First, don’t let the file run cold. A file with little activity bespeaks low value. Find some paper to serve in the 30 days before or set depositions for the day after the mediation. You want to get the attention of the decision-makers. If the Plaintiff sends material to defense counsel it will go to the client or carrier. That might spur some conversation about settlement in lieu of answering discovery. A little poke is okay.

Second, send a position statement with a demand a couple of weeks or more before mediation starts. The bigger the demand, the more lead up time you need. A big bomb needs a long fuse. I cannot tell you how many times I have heard defense
counsel or the carrier complain, “why I am hearing this for the first time today?” Good question. Surprises are okay at birthday parties, but not in mediation. New demands and new material information do not go over well. If you are making a lost profits claim, you had best articulate that claim in detail in advance. Same for wage loss. Keep the medicals and liens updated. One might think this is common-knowledge, but I can tell you it is not standard practice. Part of the problem is the absence of rules. Mediation does not come with rules requiring meaningful and timely disclosures. So good mediation preparation is self-taught and self-policed.

Third, particularize your Plaintiff, particularly in personal injury litigation. Unless you have a strange case, the claims professional will have seen your client’s injuries dozens of times. Your challenge should be to find something that makes your client and their claim different. Finds something about the person or the claim that is underappreciated, something they have lost, an emotional injury, or a lost relationship. At the end of the day, I always look for something that makes this Plaintiff deserving of a few more dollars. Alternatively, find something about the case that might give the defense some heartburn. Former employees? A statutory claim with fee exposure? Mention any special or unusual aspects of the claim or
injuries in your  position statement and revisit those facts or themes in the opening session. Avoid overreaching. If you have a client control problem, let that be known to the mediator in advance.

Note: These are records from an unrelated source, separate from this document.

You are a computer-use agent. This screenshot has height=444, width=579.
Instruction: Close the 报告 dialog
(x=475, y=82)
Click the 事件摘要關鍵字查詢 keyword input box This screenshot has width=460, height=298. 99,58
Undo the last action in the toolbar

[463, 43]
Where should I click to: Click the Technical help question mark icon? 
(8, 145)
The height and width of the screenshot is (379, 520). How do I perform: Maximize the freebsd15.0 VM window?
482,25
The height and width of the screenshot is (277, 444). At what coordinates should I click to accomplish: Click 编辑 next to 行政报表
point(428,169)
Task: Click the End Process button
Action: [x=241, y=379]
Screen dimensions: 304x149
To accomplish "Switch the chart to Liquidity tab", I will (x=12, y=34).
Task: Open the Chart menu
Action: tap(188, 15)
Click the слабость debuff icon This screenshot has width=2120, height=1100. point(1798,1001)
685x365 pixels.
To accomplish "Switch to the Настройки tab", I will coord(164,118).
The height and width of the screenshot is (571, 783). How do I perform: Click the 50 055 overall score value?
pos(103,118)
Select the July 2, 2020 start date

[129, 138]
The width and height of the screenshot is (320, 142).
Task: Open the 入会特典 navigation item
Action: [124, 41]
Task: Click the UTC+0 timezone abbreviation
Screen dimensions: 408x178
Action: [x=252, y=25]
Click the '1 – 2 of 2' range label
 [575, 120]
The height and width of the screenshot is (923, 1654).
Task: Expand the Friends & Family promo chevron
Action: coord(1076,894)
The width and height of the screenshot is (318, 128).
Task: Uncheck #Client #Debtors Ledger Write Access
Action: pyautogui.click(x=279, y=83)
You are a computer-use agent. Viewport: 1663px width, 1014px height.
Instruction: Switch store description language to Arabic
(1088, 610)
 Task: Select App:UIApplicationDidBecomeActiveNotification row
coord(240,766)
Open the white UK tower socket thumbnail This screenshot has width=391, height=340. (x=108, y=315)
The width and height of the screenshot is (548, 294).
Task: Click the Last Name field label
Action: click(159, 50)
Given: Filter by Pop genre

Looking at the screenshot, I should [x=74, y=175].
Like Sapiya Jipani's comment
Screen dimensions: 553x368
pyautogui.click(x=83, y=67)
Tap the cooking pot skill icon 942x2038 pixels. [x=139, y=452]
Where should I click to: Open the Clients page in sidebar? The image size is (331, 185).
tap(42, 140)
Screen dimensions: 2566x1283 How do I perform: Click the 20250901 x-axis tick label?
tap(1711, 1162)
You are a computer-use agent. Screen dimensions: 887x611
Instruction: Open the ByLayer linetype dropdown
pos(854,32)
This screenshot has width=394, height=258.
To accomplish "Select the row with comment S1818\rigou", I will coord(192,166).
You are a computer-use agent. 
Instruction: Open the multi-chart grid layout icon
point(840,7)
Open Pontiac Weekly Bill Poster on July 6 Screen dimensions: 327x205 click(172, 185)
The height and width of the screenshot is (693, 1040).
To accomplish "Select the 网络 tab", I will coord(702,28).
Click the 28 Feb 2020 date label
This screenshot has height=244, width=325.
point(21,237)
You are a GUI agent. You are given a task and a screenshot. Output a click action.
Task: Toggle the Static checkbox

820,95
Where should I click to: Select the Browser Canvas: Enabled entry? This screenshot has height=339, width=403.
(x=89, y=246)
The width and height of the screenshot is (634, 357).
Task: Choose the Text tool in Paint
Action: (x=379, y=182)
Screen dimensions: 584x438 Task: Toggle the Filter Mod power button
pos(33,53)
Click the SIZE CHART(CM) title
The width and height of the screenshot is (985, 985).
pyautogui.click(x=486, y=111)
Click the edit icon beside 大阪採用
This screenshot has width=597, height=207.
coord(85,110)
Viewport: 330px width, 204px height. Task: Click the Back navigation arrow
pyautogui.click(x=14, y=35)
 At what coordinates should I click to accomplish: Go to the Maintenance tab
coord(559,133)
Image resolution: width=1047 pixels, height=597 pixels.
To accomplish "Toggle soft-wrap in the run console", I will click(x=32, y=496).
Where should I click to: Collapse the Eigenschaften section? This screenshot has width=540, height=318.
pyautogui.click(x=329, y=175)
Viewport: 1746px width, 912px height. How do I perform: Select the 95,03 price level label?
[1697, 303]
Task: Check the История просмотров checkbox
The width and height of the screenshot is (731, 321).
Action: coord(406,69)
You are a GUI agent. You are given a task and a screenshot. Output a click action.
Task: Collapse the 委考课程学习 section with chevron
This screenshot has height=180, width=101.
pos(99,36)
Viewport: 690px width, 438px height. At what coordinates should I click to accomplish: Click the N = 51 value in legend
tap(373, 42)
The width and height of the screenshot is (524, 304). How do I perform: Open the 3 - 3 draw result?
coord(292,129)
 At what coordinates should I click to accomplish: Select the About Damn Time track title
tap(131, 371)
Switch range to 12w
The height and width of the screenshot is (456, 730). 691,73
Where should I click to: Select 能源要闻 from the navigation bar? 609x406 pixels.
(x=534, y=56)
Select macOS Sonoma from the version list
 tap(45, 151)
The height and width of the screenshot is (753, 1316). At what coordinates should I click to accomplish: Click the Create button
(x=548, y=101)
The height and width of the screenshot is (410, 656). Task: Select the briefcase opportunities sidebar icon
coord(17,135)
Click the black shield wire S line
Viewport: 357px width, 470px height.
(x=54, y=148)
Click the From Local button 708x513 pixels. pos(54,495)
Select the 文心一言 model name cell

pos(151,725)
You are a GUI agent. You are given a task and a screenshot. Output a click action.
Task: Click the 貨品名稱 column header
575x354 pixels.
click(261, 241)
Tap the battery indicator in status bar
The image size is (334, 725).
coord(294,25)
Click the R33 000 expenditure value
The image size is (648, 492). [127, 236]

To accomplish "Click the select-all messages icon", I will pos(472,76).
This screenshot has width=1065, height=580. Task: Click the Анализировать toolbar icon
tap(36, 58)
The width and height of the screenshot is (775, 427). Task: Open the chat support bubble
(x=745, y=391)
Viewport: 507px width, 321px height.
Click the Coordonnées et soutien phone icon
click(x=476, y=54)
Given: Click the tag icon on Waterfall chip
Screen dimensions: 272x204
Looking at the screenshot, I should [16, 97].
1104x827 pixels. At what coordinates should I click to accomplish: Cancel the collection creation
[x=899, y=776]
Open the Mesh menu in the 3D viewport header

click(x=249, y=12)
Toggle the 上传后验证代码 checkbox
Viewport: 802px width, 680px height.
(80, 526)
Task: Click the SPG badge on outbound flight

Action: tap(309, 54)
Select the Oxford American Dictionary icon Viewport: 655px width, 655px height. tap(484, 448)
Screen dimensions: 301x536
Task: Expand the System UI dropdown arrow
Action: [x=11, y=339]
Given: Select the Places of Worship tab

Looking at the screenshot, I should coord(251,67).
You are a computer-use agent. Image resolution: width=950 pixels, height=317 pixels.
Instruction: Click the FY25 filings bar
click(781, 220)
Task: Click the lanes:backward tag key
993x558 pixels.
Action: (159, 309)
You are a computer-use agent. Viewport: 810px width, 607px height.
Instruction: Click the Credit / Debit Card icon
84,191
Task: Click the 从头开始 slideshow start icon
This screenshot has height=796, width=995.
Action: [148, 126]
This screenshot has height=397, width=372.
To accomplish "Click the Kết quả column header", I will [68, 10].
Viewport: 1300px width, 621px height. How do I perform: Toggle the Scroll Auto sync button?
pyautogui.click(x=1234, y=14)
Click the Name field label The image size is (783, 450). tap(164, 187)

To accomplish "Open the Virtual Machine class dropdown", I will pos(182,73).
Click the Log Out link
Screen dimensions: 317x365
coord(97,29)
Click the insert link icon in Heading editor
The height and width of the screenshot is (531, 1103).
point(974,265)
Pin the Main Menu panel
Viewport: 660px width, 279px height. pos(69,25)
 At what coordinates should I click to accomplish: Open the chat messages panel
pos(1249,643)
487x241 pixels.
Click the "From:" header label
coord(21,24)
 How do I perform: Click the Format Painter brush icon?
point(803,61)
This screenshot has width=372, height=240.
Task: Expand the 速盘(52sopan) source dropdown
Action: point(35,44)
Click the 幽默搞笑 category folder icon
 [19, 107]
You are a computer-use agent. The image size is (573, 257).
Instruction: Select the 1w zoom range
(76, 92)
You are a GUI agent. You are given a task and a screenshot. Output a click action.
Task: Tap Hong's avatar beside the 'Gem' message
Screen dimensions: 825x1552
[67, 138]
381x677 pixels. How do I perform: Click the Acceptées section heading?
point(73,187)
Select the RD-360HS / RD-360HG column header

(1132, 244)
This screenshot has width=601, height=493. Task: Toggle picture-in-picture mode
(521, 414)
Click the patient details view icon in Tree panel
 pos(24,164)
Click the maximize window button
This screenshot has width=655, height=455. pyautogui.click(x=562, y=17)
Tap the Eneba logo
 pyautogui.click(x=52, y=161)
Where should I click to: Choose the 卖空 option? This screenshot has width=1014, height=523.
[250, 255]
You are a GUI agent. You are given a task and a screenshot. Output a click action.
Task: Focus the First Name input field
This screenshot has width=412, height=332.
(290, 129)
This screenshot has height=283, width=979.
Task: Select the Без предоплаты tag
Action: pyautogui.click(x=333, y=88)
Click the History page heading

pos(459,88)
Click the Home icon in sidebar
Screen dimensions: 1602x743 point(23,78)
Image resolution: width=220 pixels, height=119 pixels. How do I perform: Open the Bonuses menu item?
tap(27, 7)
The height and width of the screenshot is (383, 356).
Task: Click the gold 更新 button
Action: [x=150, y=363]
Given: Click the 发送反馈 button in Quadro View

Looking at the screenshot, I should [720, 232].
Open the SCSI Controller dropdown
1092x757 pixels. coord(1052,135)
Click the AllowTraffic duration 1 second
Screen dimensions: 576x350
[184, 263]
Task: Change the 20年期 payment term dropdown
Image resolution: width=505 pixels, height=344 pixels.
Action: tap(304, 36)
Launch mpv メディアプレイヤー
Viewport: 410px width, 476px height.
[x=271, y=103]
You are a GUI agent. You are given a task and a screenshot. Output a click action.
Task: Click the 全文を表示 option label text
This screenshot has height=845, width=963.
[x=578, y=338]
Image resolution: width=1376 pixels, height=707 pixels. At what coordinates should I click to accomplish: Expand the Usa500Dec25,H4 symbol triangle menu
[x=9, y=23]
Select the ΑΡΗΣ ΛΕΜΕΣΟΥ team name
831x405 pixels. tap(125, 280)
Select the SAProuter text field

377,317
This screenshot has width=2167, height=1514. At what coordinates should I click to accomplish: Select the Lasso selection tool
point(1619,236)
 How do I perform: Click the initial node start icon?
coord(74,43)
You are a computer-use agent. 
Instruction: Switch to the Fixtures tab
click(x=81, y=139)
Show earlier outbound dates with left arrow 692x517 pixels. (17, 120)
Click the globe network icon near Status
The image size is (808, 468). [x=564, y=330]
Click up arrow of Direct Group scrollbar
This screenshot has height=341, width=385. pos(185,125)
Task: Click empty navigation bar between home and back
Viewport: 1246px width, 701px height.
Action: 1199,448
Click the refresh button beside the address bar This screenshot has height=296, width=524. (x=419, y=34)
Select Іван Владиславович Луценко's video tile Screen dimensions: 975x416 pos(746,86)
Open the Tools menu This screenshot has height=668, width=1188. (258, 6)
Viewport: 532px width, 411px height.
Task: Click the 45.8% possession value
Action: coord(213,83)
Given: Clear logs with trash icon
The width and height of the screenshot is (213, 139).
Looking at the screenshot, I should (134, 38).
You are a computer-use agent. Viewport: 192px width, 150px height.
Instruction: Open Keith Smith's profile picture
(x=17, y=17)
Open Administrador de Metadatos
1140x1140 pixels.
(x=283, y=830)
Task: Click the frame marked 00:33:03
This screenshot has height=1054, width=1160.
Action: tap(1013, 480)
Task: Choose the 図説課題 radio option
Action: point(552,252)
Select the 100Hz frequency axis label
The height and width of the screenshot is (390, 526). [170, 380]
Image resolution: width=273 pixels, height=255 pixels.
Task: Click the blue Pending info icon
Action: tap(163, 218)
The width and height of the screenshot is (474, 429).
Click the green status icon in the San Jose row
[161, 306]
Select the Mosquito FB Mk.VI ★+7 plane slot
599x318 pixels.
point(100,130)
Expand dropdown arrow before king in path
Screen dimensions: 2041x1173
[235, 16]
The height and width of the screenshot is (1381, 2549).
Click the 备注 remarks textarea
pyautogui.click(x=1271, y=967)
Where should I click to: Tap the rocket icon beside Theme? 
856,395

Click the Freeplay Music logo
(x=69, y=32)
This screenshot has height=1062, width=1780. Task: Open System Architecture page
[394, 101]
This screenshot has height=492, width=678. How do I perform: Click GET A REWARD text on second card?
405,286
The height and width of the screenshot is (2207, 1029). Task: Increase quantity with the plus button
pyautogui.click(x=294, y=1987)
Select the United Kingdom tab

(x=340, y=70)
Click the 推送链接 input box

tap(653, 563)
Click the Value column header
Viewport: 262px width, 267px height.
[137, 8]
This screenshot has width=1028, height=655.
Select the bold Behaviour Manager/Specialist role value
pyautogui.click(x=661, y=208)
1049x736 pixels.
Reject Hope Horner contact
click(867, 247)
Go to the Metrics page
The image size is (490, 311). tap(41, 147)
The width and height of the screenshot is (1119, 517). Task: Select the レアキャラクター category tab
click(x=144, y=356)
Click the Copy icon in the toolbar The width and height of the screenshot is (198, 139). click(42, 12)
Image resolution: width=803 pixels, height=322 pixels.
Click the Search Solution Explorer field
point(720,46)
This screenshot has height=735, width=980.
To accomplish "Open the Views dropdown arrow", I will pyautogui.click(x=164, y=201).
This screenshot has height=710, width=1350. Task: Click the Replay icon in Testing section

Finally, during the opening session, don’t criticize the person or organization holding the checkbook for not mediating sooner or for some other process-related hassle or prior insult. If you want to get paid, why insult the payor? You get more flies with honey than vinegar.

Online mediation offers convenience and cost savings, but there is a loss of urgency or collective engagement that may indirectly hurt the Plaintiff’s cause. A little extra effort before mediation may induce the defense to bring a few more dollars that may make settlement easier. Favorable settlements are the product of thoughtful preparation, disclosure, and communication before we gather.